Posted 07 December 2010 - 05:55 PM
I picked up a piece of pvc 1X4X8 today so I will have to work on a design. The board I bought is 3/4 thick and has a glossy finish all of the way around, so I sand all sides and it all came off easy. ( wasn't sure if it was a skin that had to be cut off) I cut a 1" strip off of the board and sat it in water to see the buoncy of it. The piece floated with about half out of the water.
I said all of that to ask this, Does this sound like the correct material to make cranks out of?
BobP, That sounds like a good idea. Now I will have to find some circuit board and other hardware that I will need. Do you make your own hardware or do you buy screw eyes?
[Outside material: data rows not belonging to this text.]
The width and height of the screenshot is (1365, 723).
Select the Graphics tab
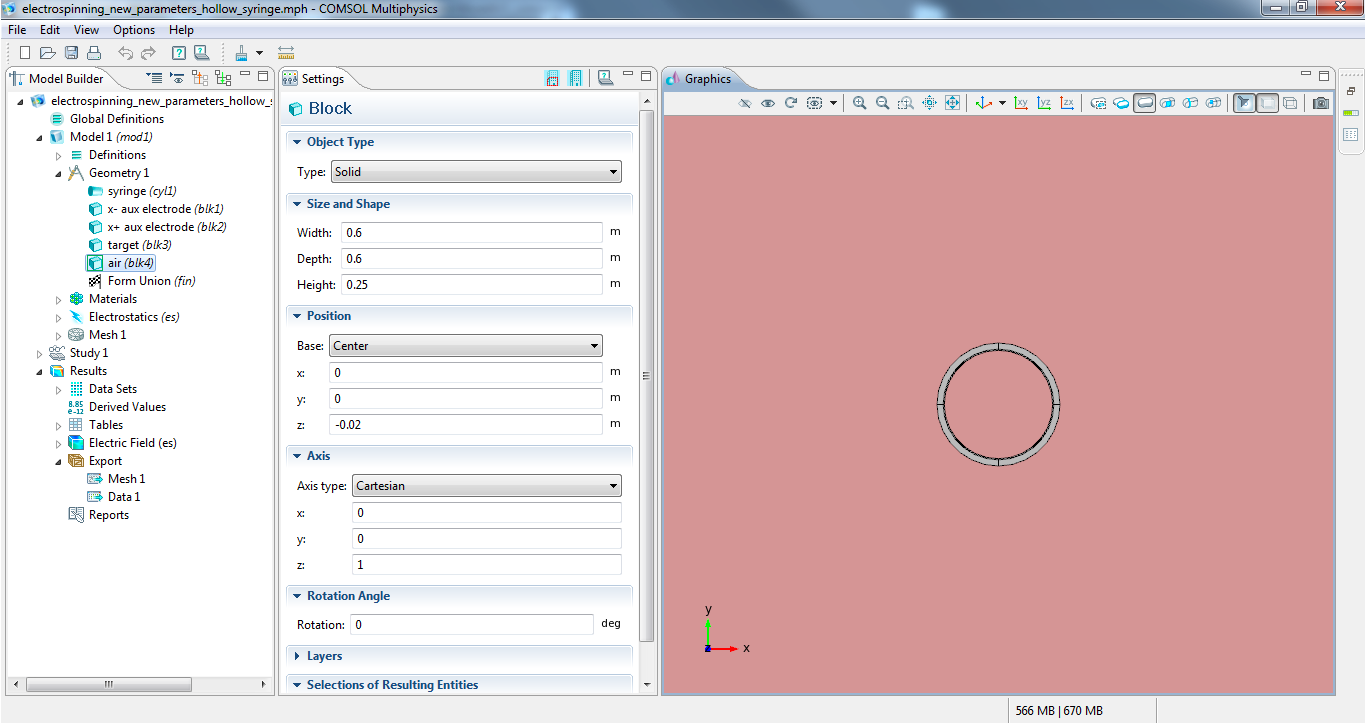click(707, 79)
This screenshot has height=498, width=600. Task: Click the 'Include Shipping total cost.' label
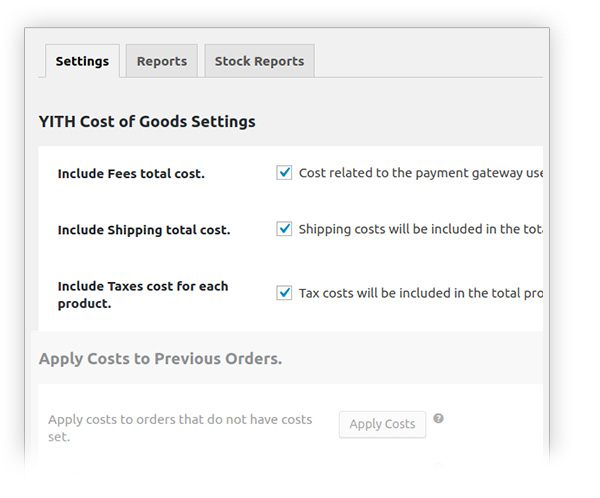click(144, 230)
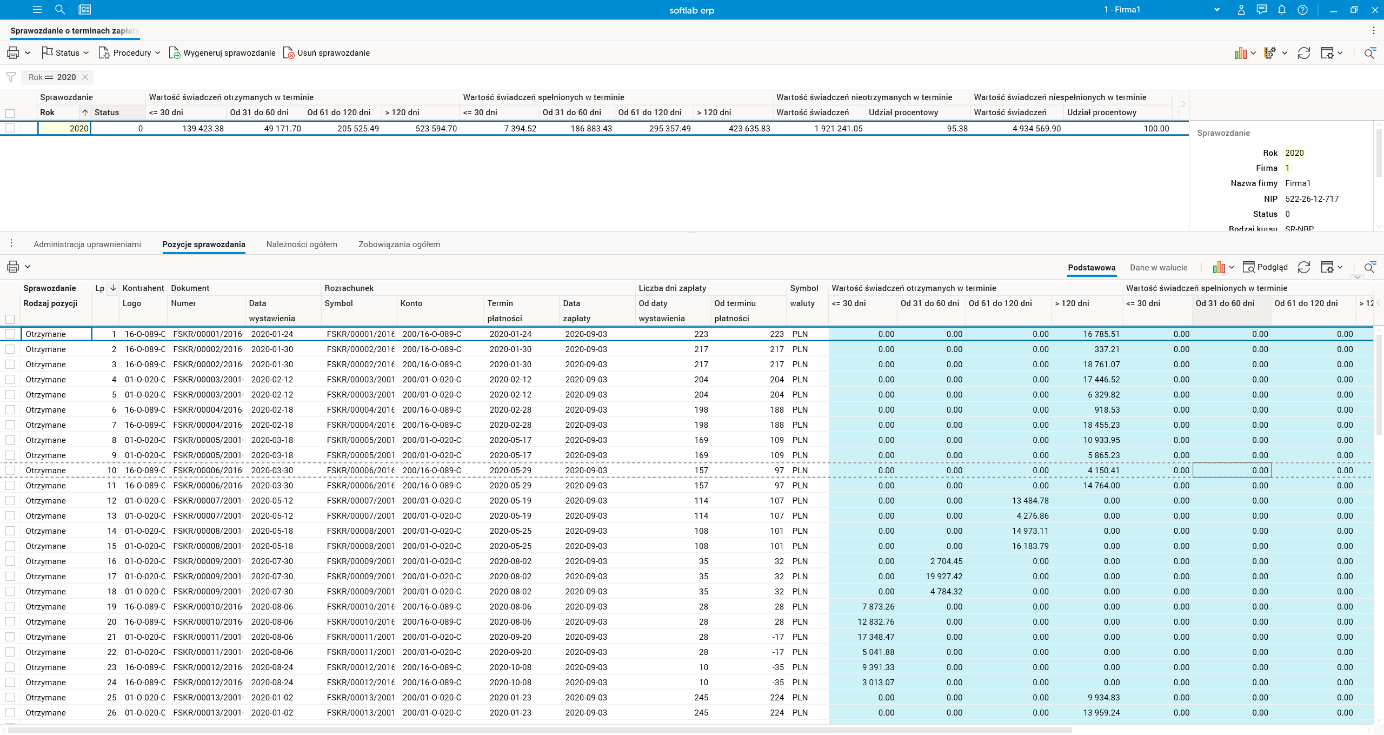Open the hamburger main menu
Image resolution: width=1384 pixels, height=735 pixels.
pyautogui.click(x=37, y=9)
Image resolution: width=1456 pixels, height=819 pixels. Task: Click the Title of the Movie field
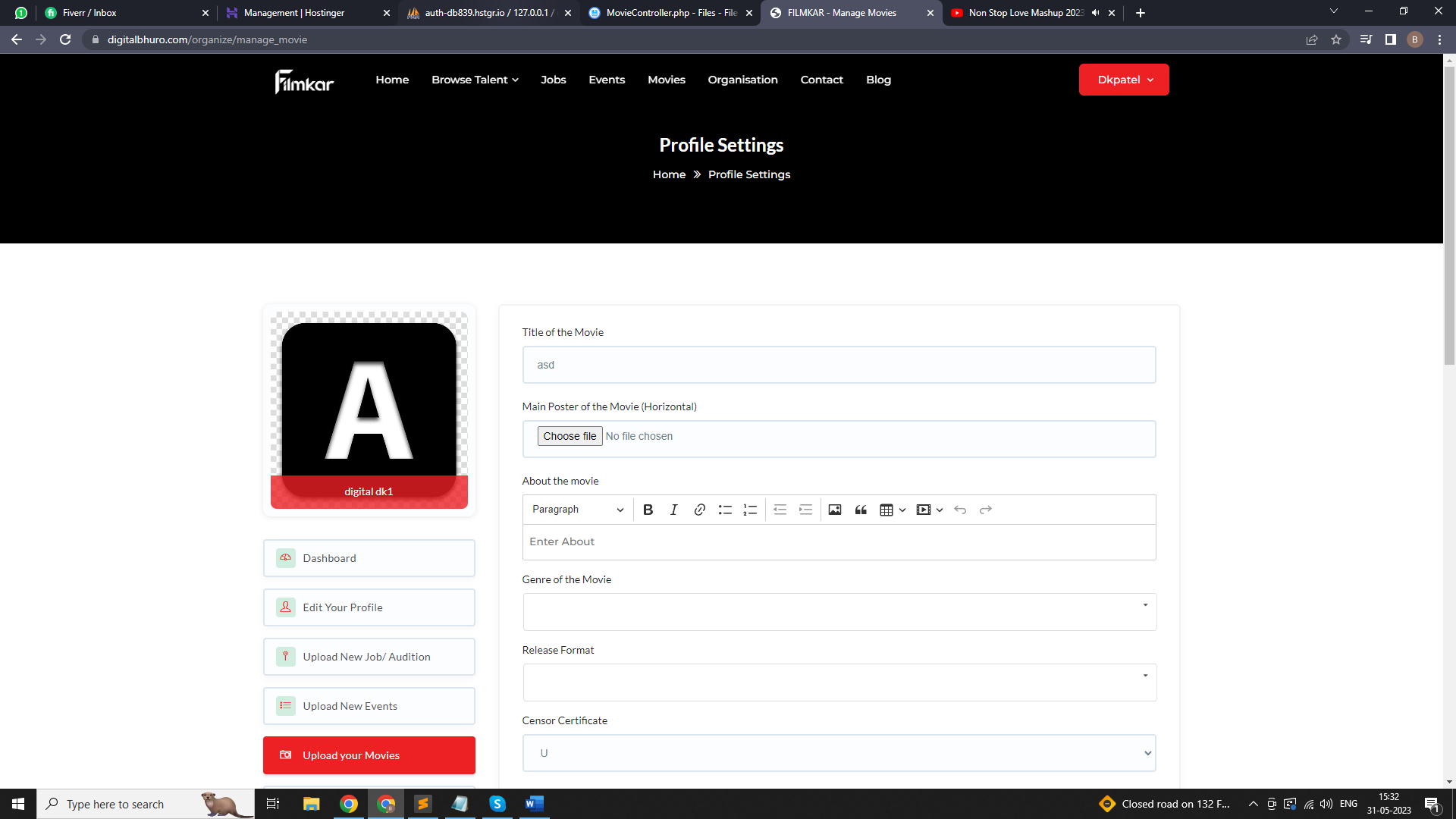click(839, 365)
I believe I read that superglue works best for glueing pvc together, but what do you use to glue in the lips and and screw eyes?
Thanks for all of the help.
Posted 08 December 2010 - 08:47 AM
I do not attach my line ties to my crank lips, so I don't need the same strength for attaching them.
If I did, I'd use D2T.
For my lures, I use gap filling crazy glue to attach my lips, and to coat my screweyes before I run them in for the final time. There is an accelerant in a spray bottle I bought that sets up the glue fast once the bill is positioned correctly.
Edited by mark poulson, 08 December 2010 - 08:49 AM.
Posted 08 December 2010 - 11:09 AM
You can get yellow 1/32" (.031") G10 circuit board (aka Garolite) from mcmaster.com. They also carry a green G11 circuit board for a little more money. McMaster-Carr also sells polycarbonate (aka Lexan) and various types of wire at decent prices. Many guys go with store bought screw eyes and I'm sure they'll hold fine in PVC. Personally, I prefer to hand twist screw eyes from .040" soft temper stainless steel wire that I also get from McMaster. It's called "Safety Wire" and comes in a 1/4 lb spool for $6-8. Lots easier to work than hard temper stainless and it's plenty strong enough for bass crankbaits. Hard temper stainless in .031 diameter also works. If you'd rather not "roll your own" lips and hardware, you can buy both from Jann's Netcraft or other online sources.
I don't build from PVC so don't know about PVC-specific glues. I often use Devcon Two Ton 30 minute epoxy to glue in hardware/lips and as a clearcoat on the bait when I finish painting it. There are many options on clearcoats (probably the most discussed topic here on TU) . Use the search feature at the top of the page to explore hundreds of threads about them.